▶ **Task directions**: Keep every character as it is and output all of the records.

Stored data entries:
- - -
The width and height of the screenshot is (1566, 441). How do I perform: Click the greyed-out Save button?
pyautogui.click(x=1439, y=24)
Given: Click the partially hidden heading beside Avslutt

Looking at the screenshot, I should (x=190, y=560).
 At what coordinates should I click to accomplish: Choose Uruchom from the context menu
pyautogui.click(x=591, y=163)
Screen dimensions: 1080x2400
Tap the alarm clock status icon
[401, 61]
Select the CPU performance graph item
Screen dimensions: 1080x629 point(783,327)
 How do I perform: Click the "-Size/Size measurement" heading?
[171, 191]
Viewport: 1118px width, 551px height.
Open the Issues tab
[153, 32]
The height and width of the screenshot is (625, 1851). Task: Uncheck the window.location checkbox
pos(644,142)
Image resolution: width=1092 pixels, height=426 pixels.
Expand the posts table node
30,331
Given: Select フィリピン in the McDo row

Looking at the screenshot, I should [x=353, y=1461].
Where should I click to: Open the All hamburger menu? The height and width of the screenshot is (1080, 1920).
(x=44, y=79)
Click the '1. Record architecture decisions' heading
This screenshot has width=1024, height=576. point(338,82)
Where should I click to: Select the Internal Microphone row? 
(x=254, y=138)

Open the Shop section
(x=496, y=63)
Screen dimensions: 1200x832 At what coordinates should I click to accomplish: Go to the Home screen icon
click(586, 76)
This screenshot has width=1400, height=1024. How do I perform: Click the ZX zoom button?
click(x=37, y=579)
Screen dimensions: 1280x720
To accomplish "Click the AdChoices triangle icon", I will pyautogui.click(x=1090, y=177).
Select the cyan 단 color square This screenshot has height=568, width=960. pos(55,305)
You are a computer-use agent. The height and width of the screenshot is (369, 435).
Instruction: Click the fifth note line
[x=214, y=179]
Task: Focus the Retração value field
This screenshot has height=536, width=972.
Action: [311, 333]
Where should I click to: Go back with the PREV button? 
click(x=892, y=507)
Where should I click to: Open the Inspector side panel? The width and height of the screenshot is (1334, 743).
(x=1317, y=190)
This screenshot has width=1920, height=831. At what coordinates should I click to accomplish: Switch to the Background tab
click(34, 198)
- - -
▶ **Answer to this exercise**:
The width and height of the screenshot is (1566, 441). How do I perform: Click the greyed-out Save button?
pyautogui.click(x=1439, y=24)
Given: Click the partially hidden heading beside Avslutt

Looking at the screenshot, I should (x=190, y=560).
 At what coordinates should I click to accomplish: Choose Uruchom from the context menu
pyautogui.click(x=591, y=163)
Screen dimensions: 1080x2400
Tap the alarm clock status icon
[401, 61]
Select the CPU performance graph item
Screen dimensions: 1080x629 point(783,327)
 How do I perform: Click the "-Size/Size measurement" heading?
[171, 191]
Viewport: 1118px width, 551px height.
Open the Issues tab
[153, 32]
The height and width of the screenshot is (625, 1851). Task: Uncheck the window.location checkbox
pos(644,142)
Image resolution: width=1092 pixels, height=426 pixels.
Expand the posts table node
30,331
Given: Select フィリピン in the McDo row

Looking at the screenshot, I should [x=353, y=1461].
Where should I click to: Open the All hamburger menu? The height and width of the screenshot is (1080, 1920).
(x=44, y=79)
Click the '1. Record architecture decisions' heading
This screenshot has width=1024, height=576. point(338,82)
Where should I click to: Select the Internal Microphone row? 
(x=254, y=138)

Open the Shop section
(x=496, y=63)
Screen dimensions: 1200x832 At what coordinates should I click to accomplish: Go to the Home screen icon
click(586, 76)
This screenshot has width=1400, height=1024. How do I perform: Click the ZX zoom button?
click(x=37, y=579)
Screen dimensions: 1280x720
To accomplish "Click the AdChoices triangle icon", I will pyautogui.click(x=1090, y=177).
Select the cyan 단 color square This screenshot has height=568, width=960. pos(55,305)
You are a computer-use agent. The height and width of the screenshot is (369, 435).
Instruction: Click the fifth note line
[x=214, y=179]
Task: Focus the Retração value field
This screenshot has height=536, width=972.
Action: [311, 333]
Where should I click to: Go back with the PREV button? 
click(x=892, y=507)
Where should I click to: Open the Inspector side panel? The width and height of the screenshot is (1334, 743).
(x=1317, y=190)
This screenshot has width=1920, height=831. At what coordinates should I click to accomplish: Switch to the Background tab
click(34, 198)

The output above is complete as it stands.